WHAT THE TASK ASKS
In the material below, the required lines run from the one containing "This screenshot has width=247, height=329." through the one containing "Screen dimensions: 1701x903". Copy those lines exactly, ends included, and nothing else.

+++ RECORDS SHOWN +++

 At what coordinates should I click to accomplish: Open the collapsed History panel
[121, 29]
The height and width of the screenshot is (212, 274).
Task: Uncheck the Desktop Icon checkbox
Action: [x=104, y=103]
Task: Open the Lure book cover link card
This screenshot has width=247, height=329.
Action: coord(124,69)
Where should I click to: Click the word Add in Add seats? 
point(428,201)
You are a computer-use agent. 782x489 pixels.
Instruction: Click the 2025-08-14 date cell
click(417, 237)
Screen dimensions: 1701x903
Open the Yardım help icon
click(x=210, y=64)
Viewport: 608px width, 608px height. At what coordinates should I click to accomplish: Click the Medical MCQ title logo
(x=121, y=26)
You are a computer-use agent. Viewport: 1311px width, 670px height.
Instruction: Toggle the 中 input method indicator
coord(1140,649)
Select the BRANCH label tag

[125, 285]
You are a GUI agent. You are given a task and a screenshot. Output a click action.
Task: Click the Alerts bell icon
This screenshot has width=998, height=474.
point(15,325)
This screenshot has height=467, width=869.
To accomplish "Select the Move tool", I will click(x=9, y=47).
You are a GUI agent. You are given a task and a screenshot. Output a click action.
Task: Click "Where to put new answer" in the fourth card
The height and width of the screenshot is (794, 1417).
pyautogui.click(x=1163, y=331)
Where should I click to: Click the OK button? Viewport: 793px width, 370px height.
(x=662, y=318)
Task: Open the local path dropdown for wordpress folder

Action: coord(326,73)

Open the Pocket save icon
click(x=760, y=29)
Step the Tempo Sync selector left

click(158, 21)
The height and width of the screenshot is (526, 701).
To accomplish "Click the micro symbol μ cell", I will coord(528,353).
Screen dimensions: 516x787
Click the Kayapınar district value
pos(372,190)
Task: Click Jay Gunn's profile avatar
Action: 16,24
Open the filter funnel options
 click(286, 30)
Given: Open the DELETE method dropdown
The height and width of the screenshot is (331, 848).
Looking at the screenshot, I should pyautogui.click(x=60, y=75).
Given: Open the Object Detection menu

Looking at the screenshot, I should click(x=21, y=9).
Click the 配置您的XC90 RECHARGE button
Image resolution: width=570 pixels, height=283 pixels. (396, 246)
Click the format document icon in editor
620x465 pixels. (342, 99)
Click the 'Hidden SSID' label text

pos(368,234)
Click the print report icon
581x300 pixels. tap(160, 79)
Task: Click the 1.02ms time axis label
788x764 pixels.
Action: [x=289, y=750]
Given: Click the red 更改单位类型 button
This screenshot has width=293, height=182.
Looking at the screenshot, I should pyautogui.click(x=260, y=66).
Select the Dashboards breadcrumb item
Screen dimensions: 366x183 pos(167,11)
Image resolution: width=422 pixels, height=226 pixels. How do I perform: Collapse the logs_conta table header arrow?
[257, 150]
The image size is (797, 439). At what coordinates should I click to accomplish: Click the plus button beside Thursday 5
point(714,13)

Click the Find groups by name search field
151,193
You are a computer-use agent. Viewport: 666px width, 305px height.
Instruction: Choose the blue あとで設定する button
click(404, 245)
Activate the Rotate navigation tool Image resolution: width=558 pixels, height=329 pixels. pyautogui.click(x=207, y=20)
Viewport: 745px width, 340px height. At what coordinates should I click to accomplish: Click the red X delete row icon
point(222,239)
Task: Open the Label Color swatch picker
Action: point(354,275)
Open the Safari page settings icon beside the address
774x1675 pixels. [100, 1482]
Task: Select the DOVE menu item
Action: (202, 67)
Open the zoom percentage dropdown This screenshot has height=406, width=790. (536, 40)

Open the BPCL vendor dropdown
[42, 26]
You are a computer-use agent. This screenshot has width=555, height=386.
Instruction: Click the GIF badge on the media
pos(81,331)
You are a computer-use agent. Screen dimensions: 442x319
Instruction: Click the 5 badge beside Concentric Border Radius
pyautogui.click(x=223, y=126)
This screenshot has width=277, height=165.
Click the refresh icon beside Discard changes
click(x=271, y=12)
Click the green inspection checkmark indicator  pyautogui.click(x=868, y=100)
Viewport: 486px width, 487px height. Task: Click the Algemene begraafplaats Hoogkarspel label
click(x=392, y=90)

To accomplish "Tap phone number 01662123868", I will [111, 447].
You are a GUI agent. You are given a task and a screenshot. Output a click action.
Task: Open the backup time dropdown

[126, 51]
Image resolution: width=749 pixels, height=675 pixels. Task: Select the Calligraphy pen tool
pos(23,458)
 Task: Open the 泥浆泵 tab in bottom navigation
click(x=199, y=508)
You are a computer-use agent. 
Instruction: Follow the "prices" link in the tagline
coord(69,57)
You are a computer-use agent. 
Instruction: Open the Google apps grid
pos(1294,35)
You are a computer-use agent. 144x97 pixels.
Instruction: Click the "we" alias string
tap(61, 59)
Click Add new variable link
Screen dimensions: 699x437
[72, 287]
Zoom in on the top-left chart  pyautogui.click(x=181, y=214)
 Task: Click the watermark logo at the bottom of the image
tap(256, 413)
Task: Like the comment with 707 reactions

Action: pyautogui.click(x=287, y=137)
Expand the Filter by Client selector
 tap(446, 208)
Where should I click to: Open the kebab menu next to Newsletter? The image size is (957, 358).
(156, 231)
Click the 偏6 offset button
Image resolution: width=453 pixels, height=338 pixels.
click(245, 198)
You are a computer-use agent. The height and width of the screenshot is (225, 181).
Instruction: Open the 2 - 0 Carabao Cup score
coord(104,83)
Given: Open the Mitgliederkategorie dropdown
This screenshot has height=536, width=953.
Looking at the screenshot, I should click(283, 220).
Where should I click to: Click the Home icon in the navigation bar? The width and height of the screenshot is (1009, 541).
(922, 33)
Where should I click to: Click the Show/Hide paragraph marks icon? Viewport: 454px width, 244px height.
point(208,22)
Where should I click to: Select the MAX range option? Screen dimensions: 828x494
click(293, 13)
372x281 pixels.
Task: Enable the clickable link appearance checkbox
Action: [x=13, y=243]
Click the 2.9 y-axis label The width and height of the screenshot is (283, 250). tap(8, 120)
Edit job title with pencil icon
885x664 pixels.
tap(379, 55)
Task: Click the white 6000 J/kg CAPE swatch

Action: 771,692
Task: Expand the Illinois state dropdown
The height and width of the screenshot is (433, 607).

+++

FINAL ANSWER
This screenshot has width=247, height=329.
Action: coord(124,69)
Where should I click to: Click the word Add in Add seats? 
point(428,201)
You are a computer-use agent. 782x489 pixels.
Instruction: Click the 2025-08-14 date cell
click(417, 237)
Screen dimensions: 1701x903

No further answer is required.